Já ouvi dizer, por exemplo, que Calvino negava que Pedro tivesse sido o autor de 2 Pedro. De facto o que ele diz sobre o assunto é o seguinte:
«Se for recebida como canônica, temos que admitir Pedro como o seu autor, uma vez que tem o seu nome inscrito, e ele também testemunha que viveu com Cristo: e teria sido uma ficção indigna de um ministro de Cristo, ter-se apresentado como outro indivíduo. Daí concluo que deve ter procedido de Pedro, não no sentido de ele próprio a ter escrito, mas que alguns dos seus discípulos puseram em forma escrita, por ordem dele, aquelas coisas que a necessidade dos tempos exigiam. Porque é provável que já estivesse numa idade muito avançada, porque ele próprio diz que está perto do fim» (Comentário sobre II Pedro).
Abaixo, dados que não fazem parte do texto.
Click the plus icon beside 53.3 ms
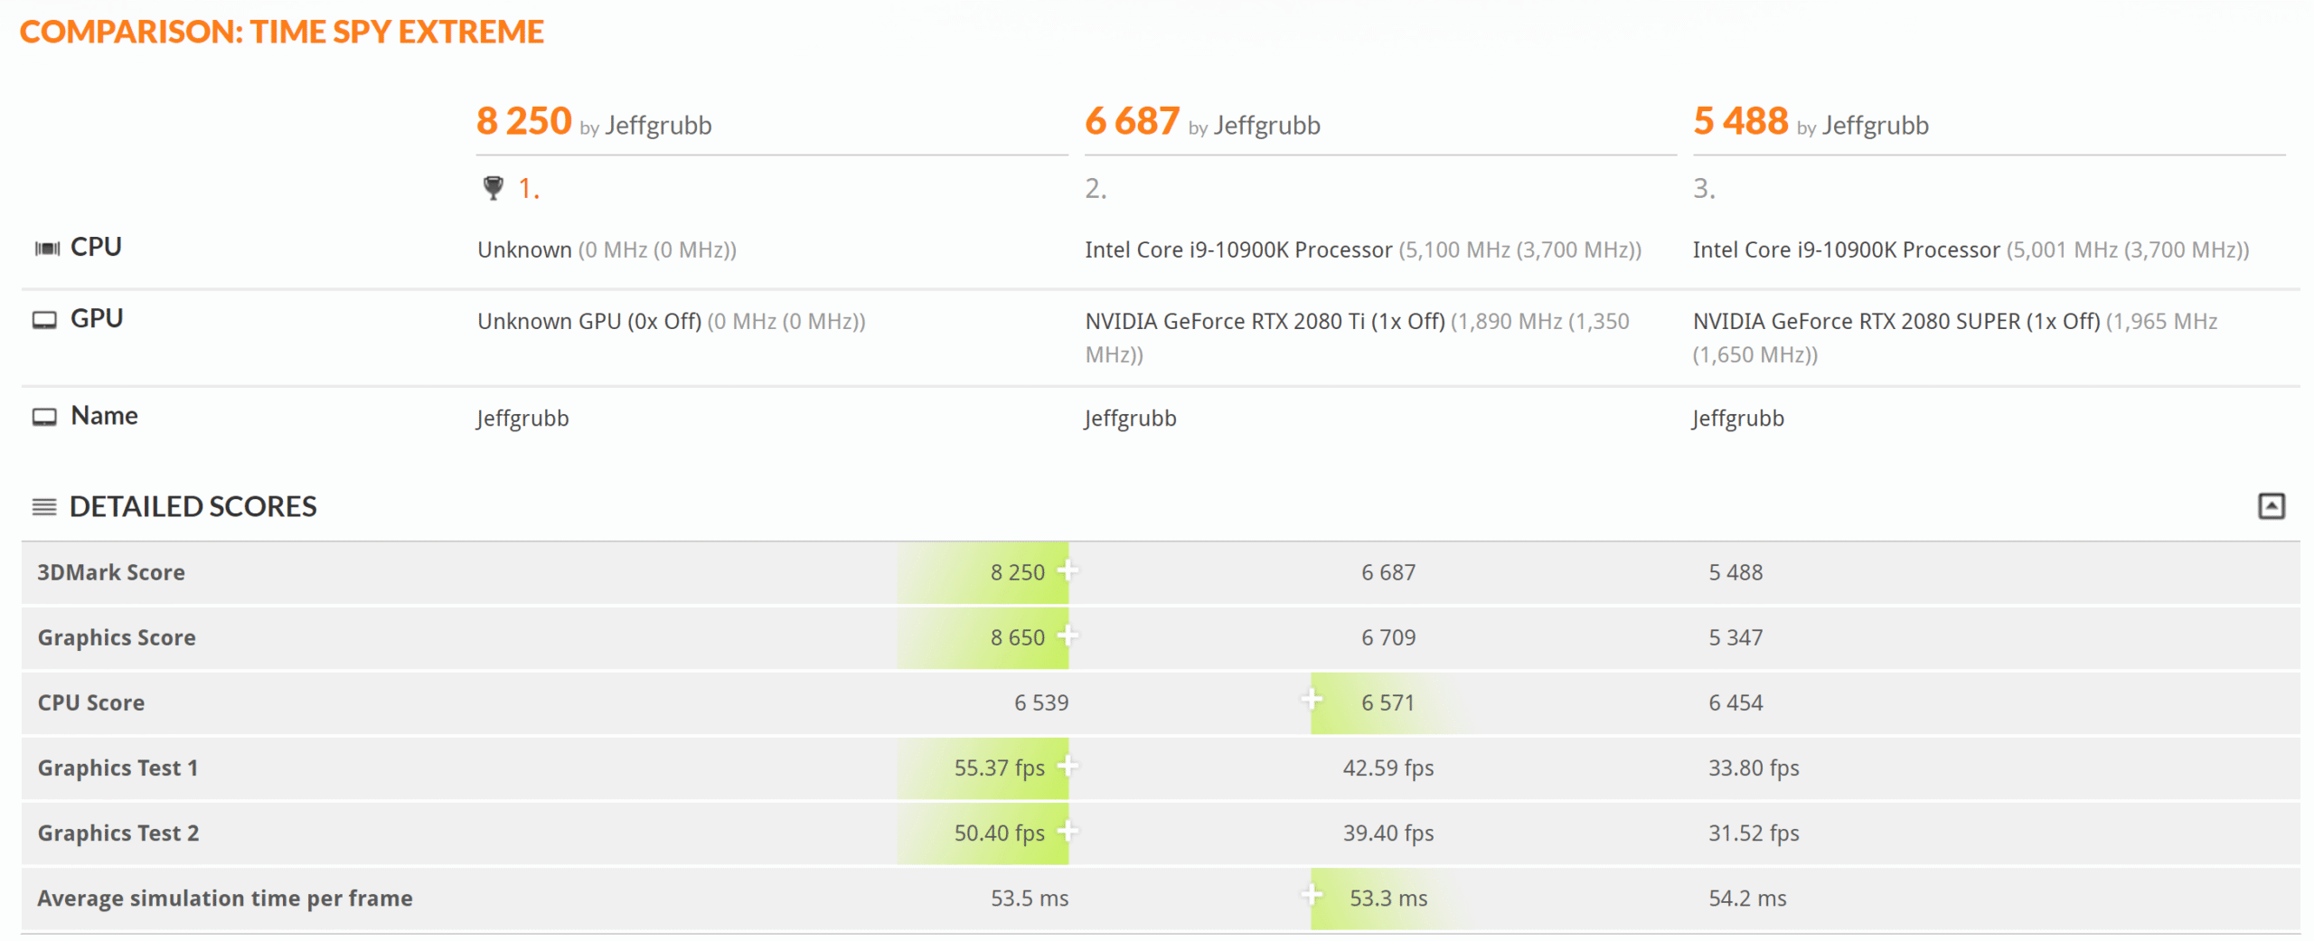Screen dimensions: 2314x941 pos(1312,895)
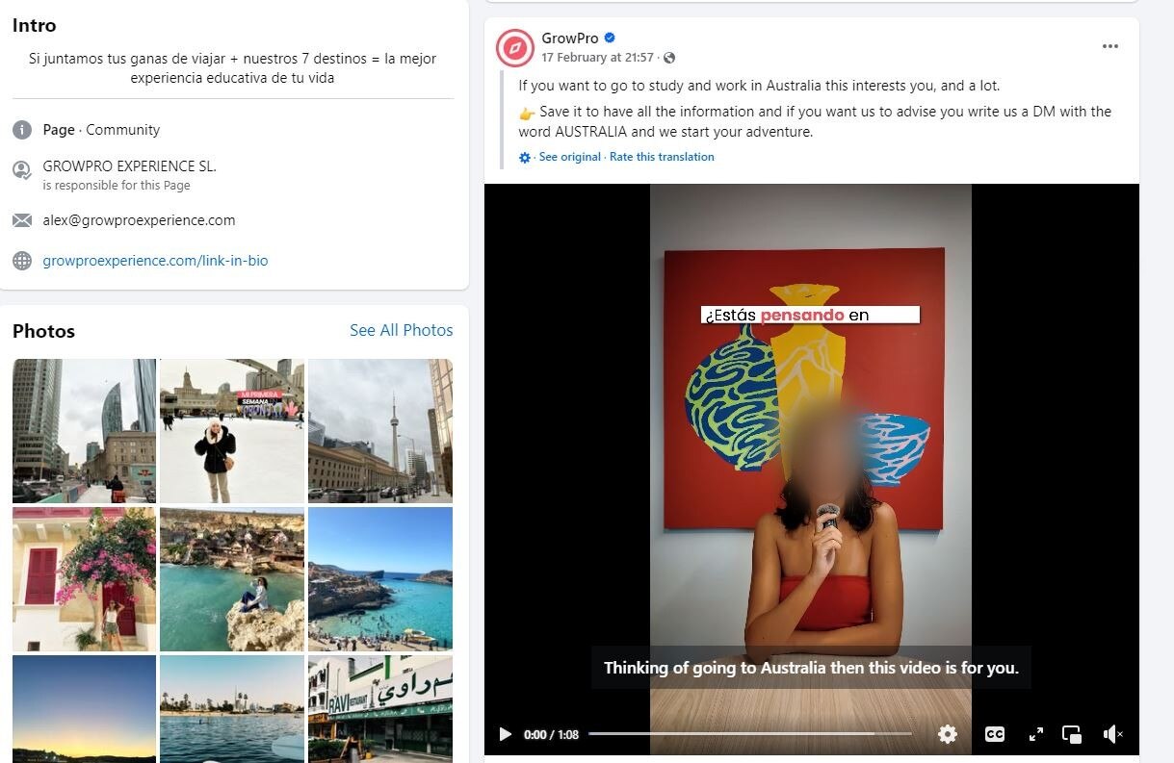Click GrowPro profile logo avatar
This screenshot has height=763, width=1174.
pyautogui.click(x=515, y=47)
Haverá algum «inerrantista» de hoje que não aceite, pelo menos como princípio, este tipo de raciocínio cuidadoso?
Calvino também acha que Mateus 27:9 devia citar o nome do profeta Zacarias e não o de Jeremias. Mas não diz se é um problema do texto original – ou se é um problema textual surgido depois. Com uma exemplar humildade afirma que não sabe como é que o nome de Jeremias se introduziu aqui.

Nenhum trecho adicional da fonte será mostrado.